• **What is asked**
(a) In the transformer repair passage, how many turns did the writer first plan to remove from the grid winding?
(b) Pick up the transformer repair passage after its final sentence and keep writing it.

• **Passage to read**
◇ ◇ ◇ ◇ ◇
In part 2 I established that there was something wrong with one of the windings on the replacement EHT transformer, so the grid voltage was either too low, leading to a very dim trace, or too high, leading to a trace which was too bright. The only way to fix this problem was to modify the transformer. Knowing that it’s a tricky device which has to handle high voltages, it was with some trepidation that I took it out of the scope and dismantled it.

Whoever made the transformer knew what they were doing. They’ve taken care to put a gap in the core to prevent it saturating – notice the plastic washers used as shims between the two core halves. Looking at the circuit design, I believe that this power supply is running as a flyback converter, so a gap in the core is required. Everything is nicely taped up and varnished, and there is paper tape in between the layers of the windings, too, for good high voltage insulation. I was relieved to see all this: it makes me feel confident that a repair is worth doing.

It seemed clear that one winding, the one generating too large a voltage on the grid, had too many turns on it. I had to work out how many turns to remove. I’ve been designing some flyback converters for another project recently, so I could make an educated guess. I’d expect a transformer like this one to run at somewhere around 1 turn per volt, maybe more, maybe less. I want to reduce the grid winding’s output by about 50 volts, so I thought I’d start by removing 20 turns from it.
◇ ◇ ◇ ◇ ◇
[Stored items from a collection]
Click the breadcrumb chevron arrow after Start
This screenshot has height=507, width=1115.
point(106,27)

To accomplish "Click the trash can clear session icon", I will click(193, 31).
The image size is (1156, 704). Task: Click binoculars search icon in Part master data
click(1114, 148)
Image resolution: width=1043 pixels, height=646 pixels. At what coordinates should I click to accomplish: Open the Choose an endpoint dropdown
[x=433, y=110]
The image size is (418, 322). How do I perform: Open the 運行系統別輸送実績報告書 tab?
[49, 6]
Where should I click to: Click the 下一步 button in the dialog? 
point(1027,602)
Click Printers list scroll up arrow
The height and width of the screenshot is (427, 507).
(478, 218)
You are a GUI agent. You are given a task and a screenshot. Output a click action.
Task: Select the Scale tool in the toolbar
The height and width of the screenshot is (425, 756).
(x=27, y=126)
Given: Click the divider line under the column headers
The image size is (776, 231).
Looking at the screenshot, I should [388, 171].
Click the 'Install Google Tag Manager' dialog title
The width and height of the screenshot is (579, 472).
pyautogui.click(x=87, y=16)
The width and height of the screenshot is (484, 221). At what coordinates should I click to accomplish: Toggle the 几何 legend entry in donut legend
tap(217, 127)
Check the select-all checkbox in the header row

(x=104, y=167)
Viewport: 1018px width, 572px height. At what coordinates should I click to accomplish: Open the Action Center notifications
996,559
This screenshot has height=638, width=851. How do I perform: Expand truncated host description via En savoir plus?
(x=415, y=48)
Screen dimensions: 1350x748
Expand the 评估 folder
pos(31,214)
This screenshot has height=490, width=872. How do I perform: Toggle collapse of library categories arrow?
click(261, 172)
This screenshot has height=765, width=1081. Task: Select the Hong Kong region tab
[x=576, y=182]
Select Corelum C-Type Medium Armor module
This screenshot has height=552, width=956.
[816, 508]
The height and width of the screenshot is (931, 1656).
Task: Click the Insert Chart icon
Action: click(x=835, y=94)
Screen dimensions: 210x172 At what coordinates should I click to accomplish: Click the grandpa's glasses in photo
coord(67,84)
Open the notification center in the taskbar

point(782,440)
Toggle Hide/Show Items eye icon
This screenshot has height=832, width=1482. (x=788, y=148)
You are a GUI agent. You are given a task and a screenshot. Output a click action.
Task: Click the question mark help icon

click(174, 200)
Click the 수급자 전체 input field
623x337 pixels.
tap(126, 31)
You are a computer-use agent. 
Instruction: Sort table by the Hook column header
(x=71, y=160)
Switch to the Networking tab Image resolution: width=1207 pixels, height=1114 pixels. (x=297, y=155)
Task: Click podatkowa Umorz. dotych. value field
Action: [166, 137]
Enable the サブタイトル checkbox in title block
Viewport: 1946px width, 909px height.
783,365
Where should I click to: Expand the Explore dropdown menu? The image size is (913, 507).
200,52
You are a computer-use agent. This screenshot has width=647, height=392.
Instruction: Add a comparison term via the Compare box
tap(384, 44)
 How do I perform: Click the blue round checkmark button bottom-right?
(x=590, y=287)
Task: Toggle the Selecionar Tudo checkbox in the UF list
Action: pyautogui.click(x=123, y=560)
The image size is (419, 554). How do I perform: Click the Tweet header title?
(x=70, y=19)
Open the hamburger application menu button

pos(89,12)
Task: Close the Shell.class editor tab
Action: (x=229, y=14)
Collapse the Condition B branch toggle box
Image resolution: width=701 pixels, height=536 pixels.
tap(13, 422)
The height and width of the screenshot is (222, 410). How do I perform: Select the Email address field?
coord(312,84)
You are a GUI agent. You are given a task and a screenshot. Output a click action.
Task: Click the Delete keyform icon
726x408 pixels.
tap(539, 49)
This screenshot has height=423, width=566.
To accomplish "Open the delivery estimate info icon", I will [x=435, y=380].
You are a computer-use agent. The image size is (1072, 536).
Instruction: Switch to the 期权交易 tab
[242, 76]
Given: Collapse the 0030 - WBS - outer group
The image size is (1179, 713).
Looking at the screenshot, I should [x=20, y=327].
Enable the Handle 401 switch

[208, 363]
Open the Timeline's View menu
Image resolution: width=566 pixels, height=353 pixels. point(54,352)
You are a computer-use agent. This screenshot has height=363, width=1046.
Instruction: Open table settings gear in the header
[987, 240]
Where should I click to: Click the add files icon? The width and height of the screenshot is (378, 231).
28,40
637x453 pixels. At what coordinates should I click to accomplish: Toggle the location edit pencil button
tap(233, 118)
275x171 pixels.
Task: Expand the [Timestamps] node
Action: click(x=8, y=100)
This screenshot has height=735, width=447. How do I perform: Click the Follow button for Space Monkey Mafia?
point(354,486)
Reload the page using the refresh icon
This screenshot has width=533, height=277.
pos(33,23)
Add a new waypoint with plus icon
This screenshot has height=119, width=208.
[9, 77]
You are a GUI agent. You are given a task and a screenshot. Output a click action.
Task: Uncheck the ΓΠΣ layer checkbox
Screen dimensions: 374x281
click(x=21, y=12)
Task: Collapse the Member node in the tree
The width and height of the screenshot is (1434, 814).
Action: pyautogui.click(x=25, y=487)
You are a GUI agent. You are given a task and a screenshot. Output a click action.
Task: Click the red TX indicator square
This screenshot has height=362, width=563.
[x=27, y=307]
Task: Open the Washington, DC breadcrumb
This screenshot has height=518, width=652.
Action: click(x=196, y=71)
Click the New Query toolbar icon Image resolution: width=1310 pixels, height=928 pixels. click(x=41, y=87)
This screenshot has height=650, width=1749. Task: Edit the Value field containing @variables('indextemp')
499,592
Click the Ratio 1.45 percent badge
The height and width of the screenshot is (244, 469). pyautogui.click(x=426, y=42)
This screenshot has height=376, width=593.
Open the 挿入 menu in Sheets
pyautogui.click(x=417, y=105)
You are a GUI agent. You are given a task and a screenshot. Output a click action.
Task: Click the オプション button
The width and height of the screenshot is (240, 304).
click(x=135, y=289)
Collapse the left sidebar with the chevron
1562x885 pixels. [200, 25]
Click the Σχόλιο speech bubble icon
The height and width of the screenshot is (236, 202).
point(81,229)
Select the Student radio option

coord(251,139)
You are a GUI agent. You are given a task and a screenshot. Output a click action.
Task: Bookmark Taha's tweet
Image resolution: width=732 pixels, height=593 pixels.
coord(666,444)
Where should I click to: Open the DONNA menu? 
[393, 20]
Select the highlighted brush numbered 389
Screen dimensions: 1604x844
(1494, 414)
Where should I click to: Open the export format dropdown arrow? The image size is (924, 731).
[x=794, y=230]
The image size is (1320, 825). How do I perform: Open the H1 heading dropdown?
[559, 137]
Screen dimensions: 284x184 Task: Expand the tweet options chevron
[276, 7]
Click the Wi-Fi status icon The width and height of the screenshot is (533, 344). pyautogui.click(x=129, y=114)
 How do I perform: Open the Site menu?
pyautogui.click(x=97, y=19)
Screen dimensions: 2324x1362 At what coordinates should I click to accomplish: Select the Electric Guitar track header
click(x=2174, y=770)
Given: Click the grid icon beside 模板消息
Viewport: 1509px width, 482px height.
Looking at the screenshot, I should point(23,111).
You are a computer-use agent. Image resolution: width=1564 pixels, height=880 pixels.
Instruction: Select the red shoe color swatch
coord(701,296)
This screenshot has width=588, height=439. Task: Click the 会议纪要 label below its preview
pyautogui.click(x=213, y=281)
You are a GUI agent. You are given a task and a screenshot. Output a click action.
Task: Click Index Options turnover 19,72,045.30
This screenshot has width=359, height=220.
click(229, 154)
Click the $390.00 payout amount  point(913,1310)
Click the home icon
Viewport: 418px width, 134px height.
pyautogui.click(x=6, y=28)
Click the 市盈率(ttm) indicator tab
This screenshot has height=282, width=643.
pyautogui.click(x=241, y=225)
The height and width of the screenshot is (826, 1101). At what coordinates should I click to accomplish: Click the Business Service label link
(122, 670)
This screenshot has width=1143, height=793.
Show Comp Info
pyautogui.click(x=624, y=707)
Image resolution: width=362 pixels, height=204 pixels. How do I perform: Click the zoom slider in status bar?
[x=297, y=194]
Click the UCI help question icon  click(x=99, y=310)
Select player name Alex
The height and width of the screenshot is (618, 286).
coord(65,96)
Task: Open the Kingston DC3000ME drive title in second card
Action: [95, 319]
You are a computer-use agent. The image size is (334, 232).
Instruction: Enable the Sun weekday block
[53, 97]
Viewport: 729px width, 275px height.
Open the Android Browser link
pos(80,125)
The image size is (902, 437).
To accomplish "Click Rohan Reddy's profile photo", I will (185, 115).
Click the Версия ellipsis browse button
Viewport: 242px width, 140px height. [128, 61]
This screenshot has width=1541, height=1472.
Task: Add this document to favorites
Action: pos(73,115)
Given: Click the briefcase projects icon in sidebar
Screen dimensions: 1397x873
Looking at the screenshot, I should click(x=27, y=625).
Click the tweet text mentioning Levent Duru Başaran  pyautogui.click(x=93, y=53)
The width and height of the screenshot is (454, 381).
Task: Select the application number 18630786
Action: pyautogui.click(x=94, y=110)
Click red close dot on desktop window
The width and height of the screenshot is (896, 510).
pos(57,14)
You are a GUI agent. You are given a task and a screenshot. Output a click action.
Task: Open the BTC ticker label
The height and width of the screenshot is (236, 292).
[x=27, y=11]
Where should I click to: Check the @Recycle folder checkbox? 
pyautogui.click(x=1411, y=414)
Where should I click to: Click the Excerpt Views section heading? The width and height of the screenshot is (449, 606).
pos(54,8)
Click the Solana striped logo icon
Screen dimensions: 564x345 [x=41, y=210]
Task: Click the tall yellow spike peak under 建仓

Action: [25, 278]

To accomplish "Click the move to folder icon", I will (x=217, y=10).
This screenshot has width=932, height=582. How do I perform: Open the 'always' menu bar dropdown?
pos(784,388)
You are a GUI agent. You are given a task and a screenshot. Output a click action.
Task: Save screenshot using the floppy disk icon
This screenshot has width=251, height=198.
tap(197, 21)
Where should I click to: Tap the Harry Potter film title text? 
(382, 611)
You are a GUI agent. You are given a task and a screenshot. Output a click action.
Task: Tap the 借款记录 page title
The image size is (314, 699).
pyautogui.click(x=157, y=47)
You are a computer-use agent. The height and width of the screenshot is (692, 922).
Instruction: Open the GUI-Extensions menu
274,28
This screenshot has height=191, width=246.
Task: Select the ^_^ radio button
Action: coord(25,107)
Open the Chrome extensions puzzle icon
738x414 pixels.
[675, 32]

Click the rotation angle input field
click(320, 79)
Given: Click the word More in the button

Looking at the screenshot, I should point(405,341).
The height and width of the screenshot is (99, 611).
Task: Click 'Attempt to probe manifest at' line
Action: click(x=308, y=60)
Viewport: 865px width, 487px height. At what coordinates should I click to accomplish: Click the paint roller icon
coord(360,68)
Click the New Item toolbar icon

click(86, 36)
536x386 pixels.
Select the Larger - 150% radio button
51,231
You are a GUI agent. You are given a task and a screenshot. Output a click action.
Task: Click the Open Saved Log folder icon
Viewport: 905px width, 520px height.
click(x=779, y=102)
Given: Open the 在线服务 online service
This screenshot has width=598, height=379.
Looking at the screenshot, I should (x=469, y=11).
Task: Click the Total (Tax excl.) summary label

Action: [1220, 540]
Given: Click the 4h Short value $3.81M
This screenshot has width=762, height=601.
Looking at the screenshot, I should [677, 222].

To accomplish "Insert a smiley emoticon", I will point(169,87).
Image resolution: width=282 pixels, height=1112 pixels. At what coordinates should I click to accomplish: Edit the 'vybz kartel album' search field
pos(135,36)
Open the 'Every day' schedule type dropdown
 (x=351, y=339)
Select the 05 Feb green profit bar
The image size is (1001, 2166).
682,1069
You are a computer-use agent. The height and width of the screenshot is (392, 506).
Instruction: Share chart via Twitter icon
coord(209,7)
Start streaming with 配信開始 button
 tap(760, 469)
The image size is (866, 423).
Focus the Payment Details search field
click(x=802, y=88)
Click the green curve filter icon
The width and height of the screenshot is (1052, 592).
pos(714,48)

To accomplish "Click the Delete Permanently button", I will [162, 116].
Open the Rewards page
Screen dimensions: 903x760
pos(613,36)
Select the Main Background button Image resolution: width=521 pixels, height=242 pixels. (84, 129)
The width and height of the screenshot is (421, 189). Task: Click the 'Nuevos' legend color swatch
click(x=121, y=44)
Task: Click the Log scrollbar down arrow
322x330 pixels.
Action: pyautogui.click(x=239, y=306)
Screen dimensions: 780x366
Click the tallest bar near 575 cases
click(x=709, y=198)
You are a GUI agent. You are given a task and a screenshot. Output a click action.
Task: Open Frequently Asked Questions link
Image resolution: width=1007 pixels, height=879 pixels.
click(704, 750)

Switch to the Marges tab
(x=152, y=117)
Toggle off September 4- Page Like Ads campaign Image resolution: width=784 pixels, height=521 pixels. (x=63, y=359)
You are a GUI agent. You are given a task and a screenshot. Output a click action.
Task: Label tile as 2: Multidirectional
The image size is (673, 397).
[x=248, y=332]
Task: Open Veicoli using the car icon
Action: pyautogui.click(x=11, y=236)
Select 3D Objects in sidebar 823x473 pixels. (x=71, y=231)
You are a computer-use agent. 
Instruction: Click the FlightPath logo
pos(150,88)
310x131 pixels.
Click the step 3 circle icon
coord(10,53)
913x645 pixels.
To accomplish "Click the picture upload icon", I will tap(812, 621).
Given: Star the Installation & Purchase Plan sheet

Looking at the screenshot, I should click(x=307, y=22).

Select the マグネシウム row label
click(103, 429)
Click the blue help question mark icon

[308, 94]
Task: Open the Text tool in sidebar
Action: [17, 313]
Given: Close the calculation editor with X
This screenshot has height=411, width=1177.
◇ ◇ ◇ ◇ ◇
• **Responses for each task**
(a) 20 turns.

(b)
I put the transformer in the oven to soften the varnish so I could dismantle it (150 degrees C for about 15 minutes). Unwrapping the winding, removing 20 turns was easy – they were all on the first layer, so I only had to unpeel one layer of tape. I temporarily put the transformer back in the scope and tried it. Success! I could follow the instructions for setting the intensity in the manual: set to single sweep, so the trace should be blanked, turn the front panel intensity control to maximum and adjust the internal intensity range control so the spot is just visible. It was well within the range of adjustment of the control.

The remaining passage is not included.